Automobiles have been lugging around ever-greater quantities of copper cable in support of upwards of 100 microcontroller (MCU)-based subsystems to manage a power train, traction and braking, dashboard instruments, entertainment and navigation systems, and power door lifts. The less electricity these MCUs require, the smaller the amount of cabling, and thereby, the lower the weight that has to be dragged around for 100,000 miles.

In the PC market, the laptop can still only be viewed as a computer that while readily moved, should not get too far from a power outlet. With only a couple hours of life (less if the Wi-Fi is running), the battery mostly serves as a bridge as the laptop is swapped from one power point to another. However, one of the big attractions of the new PC-like ‘Netbooks’ is that they are expected to offer all-day battery-powered operation. Imagine how differently you might use one of these when freed from thinking about where next to plug in.

These are only a few examples of the benefits of bringing lower power to end-equipment. Medical electronics will require extremely efficient power consumption to enable long-term patient monitoring. Machine-to-machine, RFI and ZigBee-based mesh networks bring in another set of requirements that gain big advantages when they couple extremely low-power operation with very long battery life. Generally, society wants to ‘cut the cord’, to tidy up the spaghetti of wiring that has traditionally accompanied technology by moving to wireless functionality.

Power conservation in semiconductors

The design of a truly low-power electronic system is a multi-level problem and requires a systematic strategy to eliminate unneeded consumption. Losses can accumulate at a high level due to sloppy software or at a low one because of leaky semiconductor processes. As with many aspects of electronic design, the burden mostly rests on the chips and their designers.

The most advanced process nodes are hitting some interesting walls. Severe transistor leakage caused static power consumption to overtake dynamic power consumption as we passed 0.25um. The sad thing about static power is that it is consumed even when the chip is not being clocked, when doing nothing at all, driving up even standby consumption. To counter this problem, foundries offer ultra-low-leakage processes (or they have been developed by companies that still operate their own fabs). The use of such processes yields fairly uniform reductions in power consumption across all the logic.

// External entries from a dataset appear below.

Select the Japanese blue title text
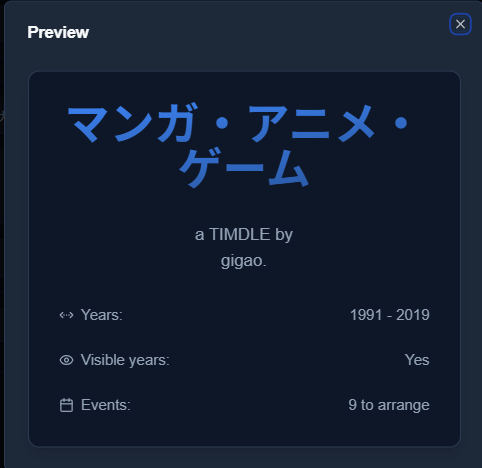The width and height of the screenshot is (482, 468). (x=238, y=145)
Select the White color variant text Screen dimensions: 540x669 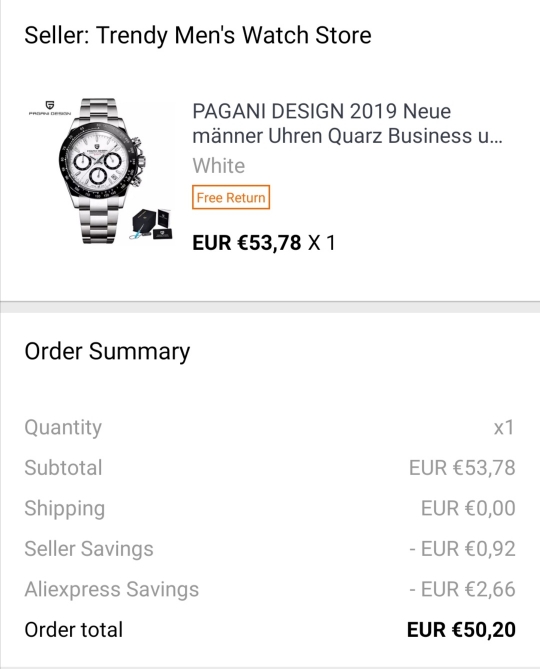coord(218,166)
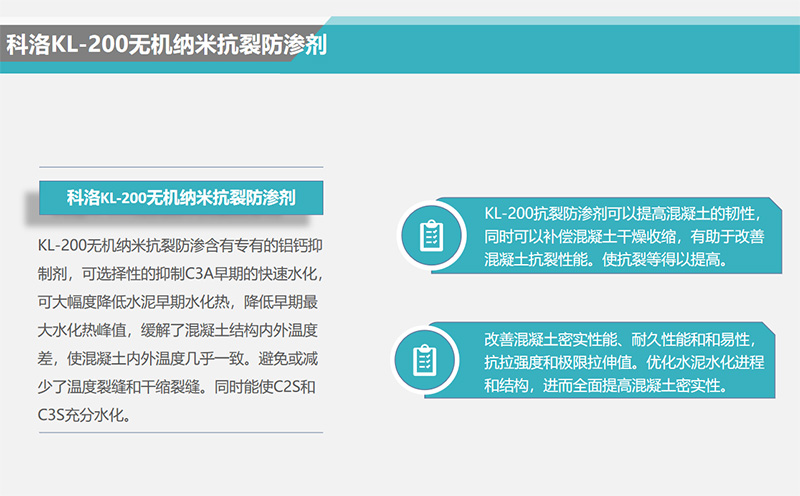Click the teal section heading banner on the left
Viewport: 800px width, 496px height.
180,197
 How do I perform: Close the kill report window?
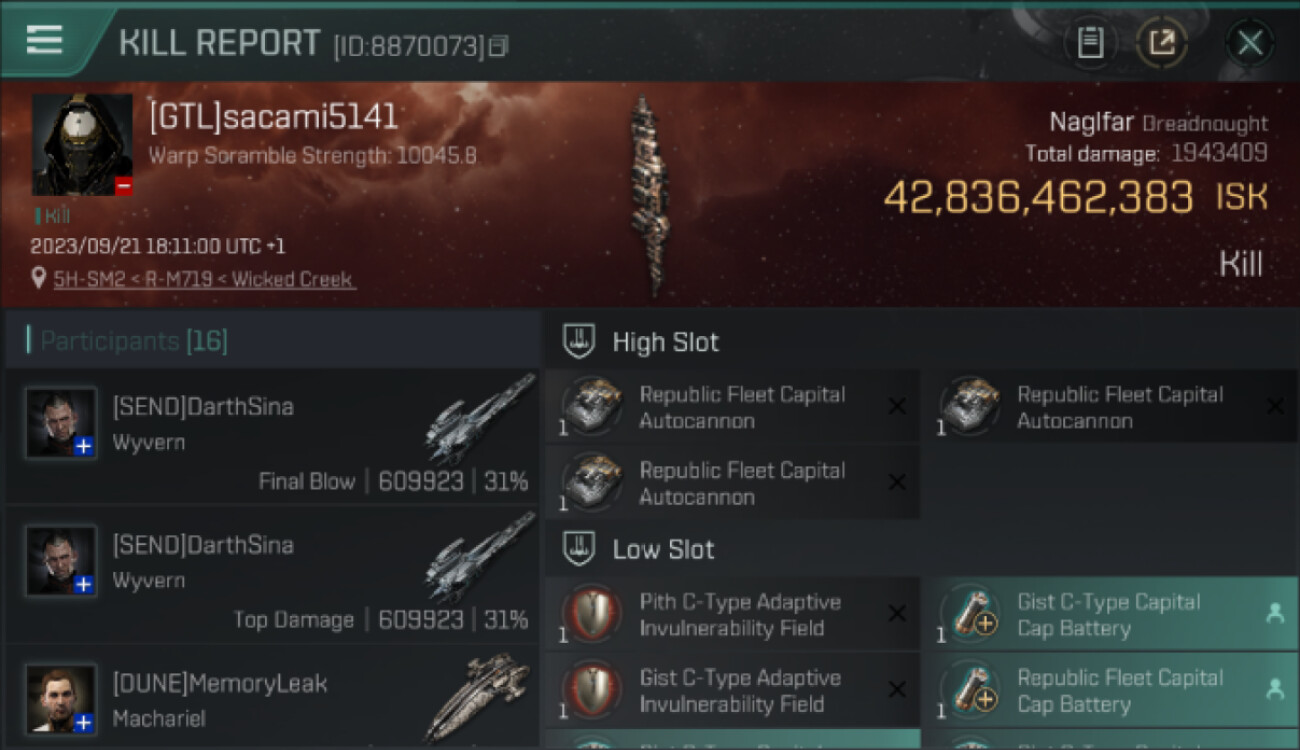pos(1250,42)
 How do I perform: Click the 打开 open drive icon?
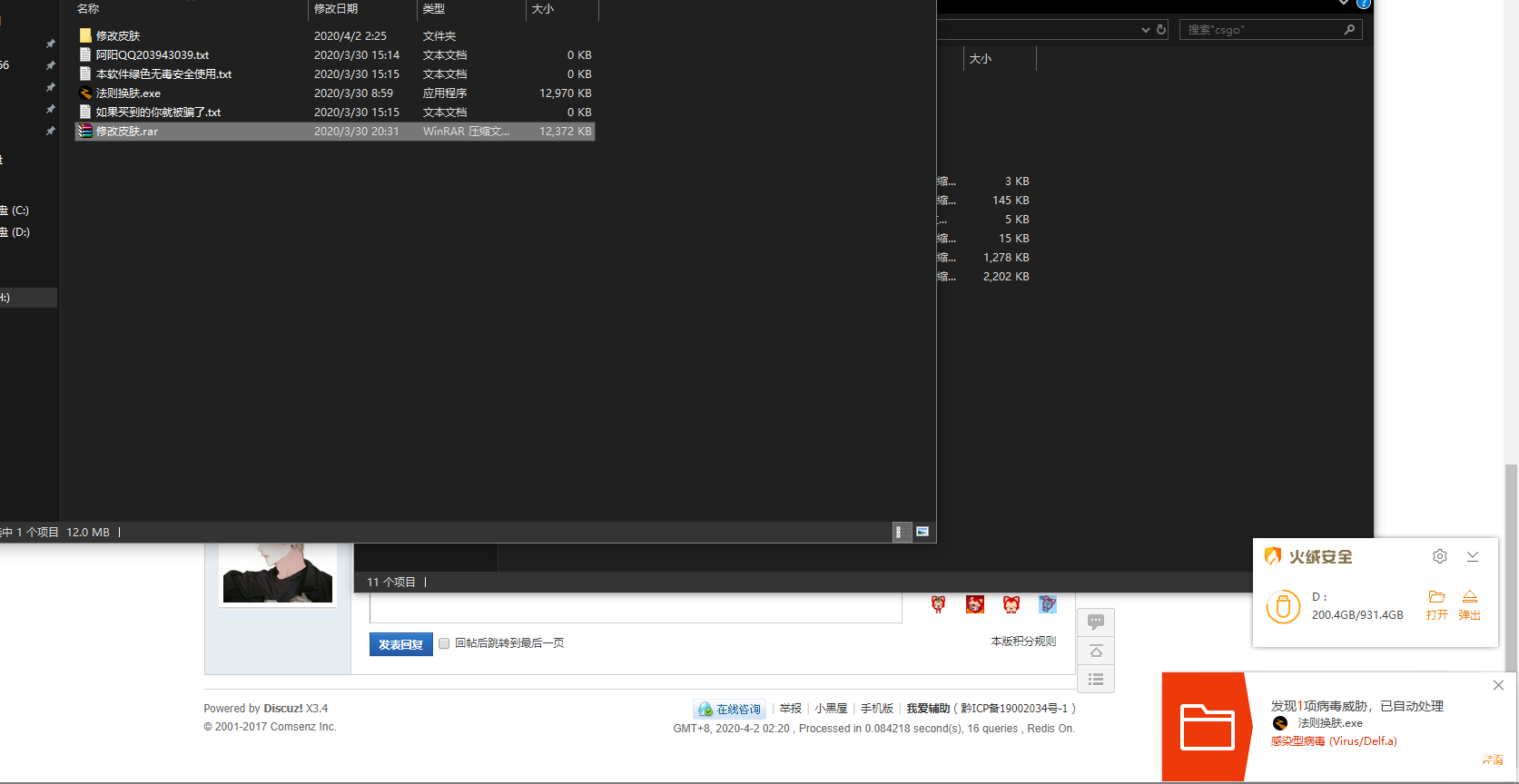pos(1436,604)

Numerous techniques minimize power consumption at the circuit level. Most are proprietary, involving specially built logic circuits and the selection of right-sized transistors for various functions (and are often closely associated with the underlying process node). Since voltage levels have a direct impact on power, lowering them as far as possible in a section of the chip can greatly impact the ultimate requirements. Of particular interest are also clock designs, voltage regulation and clock distribution techniques, where the impact on power consumption can be significant. Another direct factor affecting dynamic power is clock frequency, so a careful analysis of the various clock domains as well as power rail domains can produce results when blended into gating strategies implemented in power management.

The memory system in processor-based equipment must be considered. While multi-level memory systems can efficiently feed data to the processor, power consumption is often at odds with improved performance. Every time a copy of data is made in another layer of memory, energy is consumed. As copies get stale or are never used, that energy turns to waste even if it was consumed in the background to enhance performance on the possibility the data may get used. Wider memory and caches can also be both beneficial and harmful to power consumption. Special low-power memory, whether on-chip or separate, will significantly improve power consumption while minimizing performance hits.

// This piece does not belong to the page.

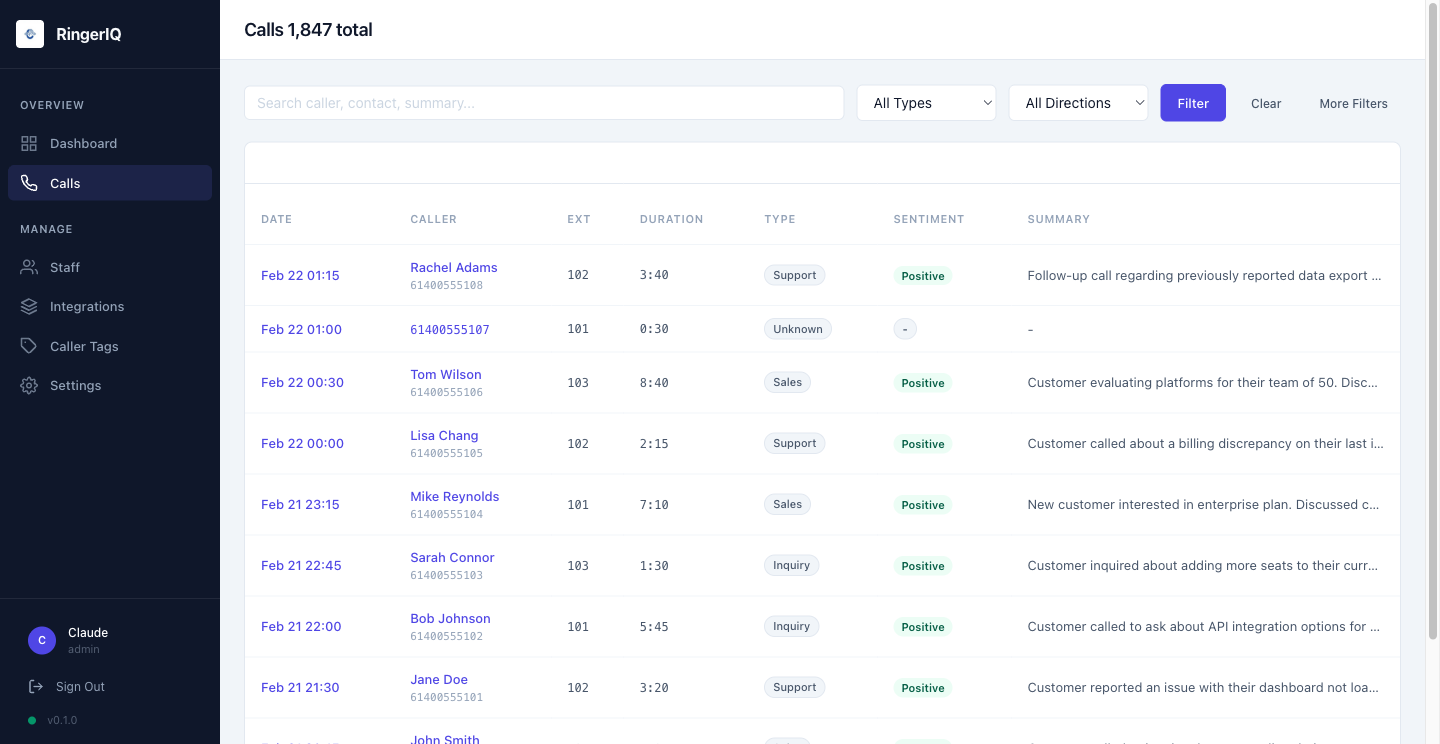Click the RingerIQ logo icon
Image resolution: width=1440 pixels, height=744 pixels.
tap(29, 33)

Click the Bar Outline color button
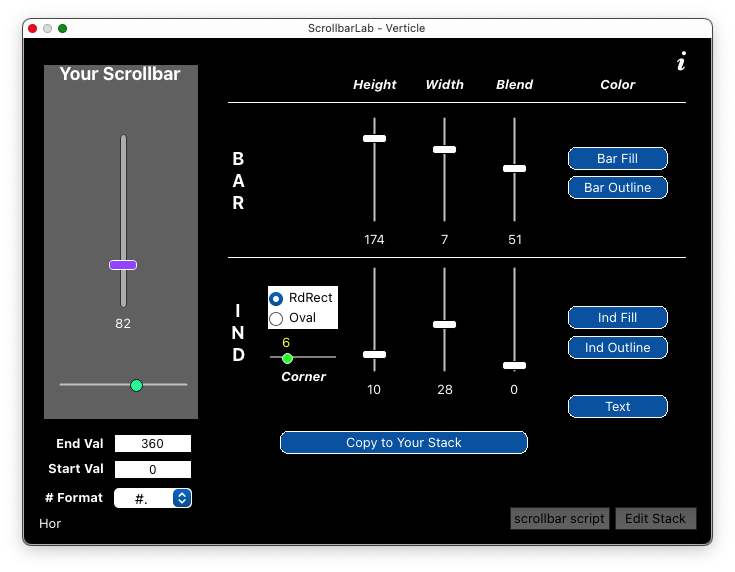617,187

For embedded systems, the selection of the right processor architecture, hierarchy of processor types, and management strategy for those processors can have a big influence on power consumption. Still, less can be more.

State machines are more efficient than clocked sequential instruction set processors. But having a general-purpose processor hammer away at a signal processing algorithm will waste more energy than firing up a DSP to do this heavy lifting. If it can be well coordinated, turning on DSPs, graphics processors, vector processors, SIMDs (single instruction, multiple data), or network processors when they are needed are great ways of conserving energy by pointing the right tool at the right job.

But, as you would expect, evaluating the power requirements for each of your processors in conjunction with the performance advantages they offer to the overall system can complicate the development process. Detailed data may be difficult to obtain ahead of time for the circumstances of a given system. Perhaps the greatest advances in this area have been seen in development work for the applications processors used in 3G cell phones. ‘Balance’ is a key word here: balance the more general-purpose functions against the specialized processors without going crazy and putting half a dozen processors together and trying to coordinate them all. Remember, each processor will involve a memory system, variable-passing, resource-sharing, programming, space and cost.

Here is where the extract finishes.